Em 1933, Stalin estipulou uma
nova meta de produção e coleta, a qual deveria ser executada por uma Ucrânia
que estava agora à beira da mortandade em massa por causa da fome, que havia
começado em março daquele ano. Vou
poupar o leitor das descrições mais gráficas do que aconteceu a partir
daqui. Mas os cadáveres estavam por todos
os lados, e o forte odor da morte pairava pesadamente sobre o ar. Casos de insanidade, e até mesmo de
canibalismo, estão bem documentados. As
diferentes famílias camponesas reagiam de maneiras distintas à medida que
lentamente iam morrendo de fome:
Em uma choupana, era comum haver algum tipo de guerra entre a família. Todos vigiavam estritamente todos os outros. As pessoas brigavam por migalhas, tomando restos de comida umas das outras. A esposa se voltava contra o marido e o marido, contra ela. A mãe odiava os filhos. Já em outra choupana, o amor permaneceria inviolável até o último suspiro da família. Eu conheci uma mulher que tinha quatro filhos. Ela costumava lhes contar lendas e contos de fadas com a intenção de fazê-los esquecer a fome. Sua própria língua mal podia se mover, mas mesmo assim ela se esforçava para colocá-los em seus braços, ainda que ela mal tivesse forças para levantar seus braços quando eles estavam vazios. O amor vivia dentro dela. E as pessoas notaram que, onde havia ódio, as pessoas morriam mais rapidamente. Entretanto, o amor não salvou ninguém. Todo o vilarejo sucumbiu; todos juntos, sem exceção. Não restou uma só vida.
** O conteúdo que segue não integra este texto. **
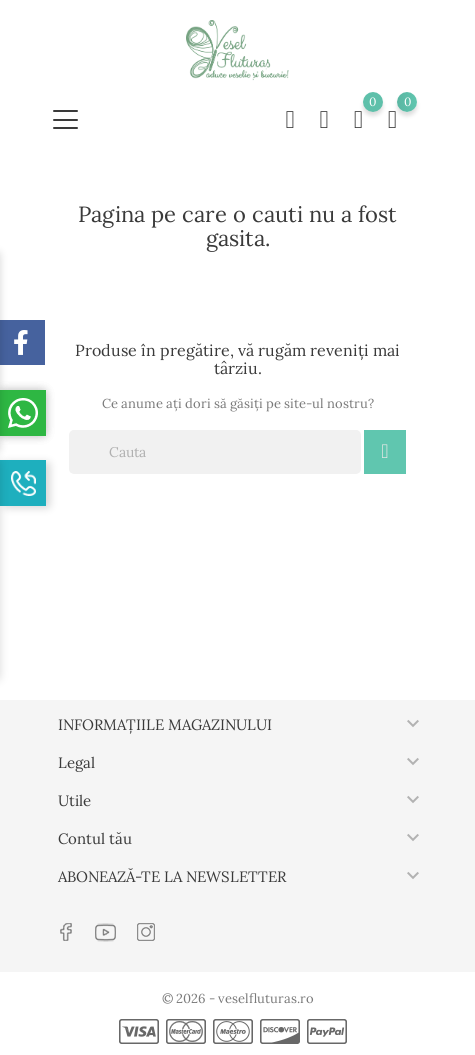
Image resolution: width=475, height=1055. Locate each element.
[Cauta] (215, 452)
Normalmente é dito que o número
de ucranianos mortos na fome de 1932-33 foi de cinco milhões. De acordo com Robert Conquest, se
acrescentarmos outras catástrofes ocorridas com camponeses entre 1930 e 1937,
incluindo-se aí um enorme número de deportações de supostos "kulaks", o grande
total é elevado para entorpecentes 14,5 milhões de mortes. E, mesmo assim, se apenas 1% dos alunos do
ensino médio já tiver ouvido falar sobre esses eventos, isso já seria um
pequeno milagre.
Durante o artigo, referi-me
várias vezes a Robert Conquest, um excelente historiador da União
Soviética. Conclamo, insisto e exorto
qualquer pessoa com interesse nesses eventos a ler seu extraordinário livro
The
Harvest of Sorrow. A leitura flui como se fosse
um romance — mas a história relatada é excessivamente real.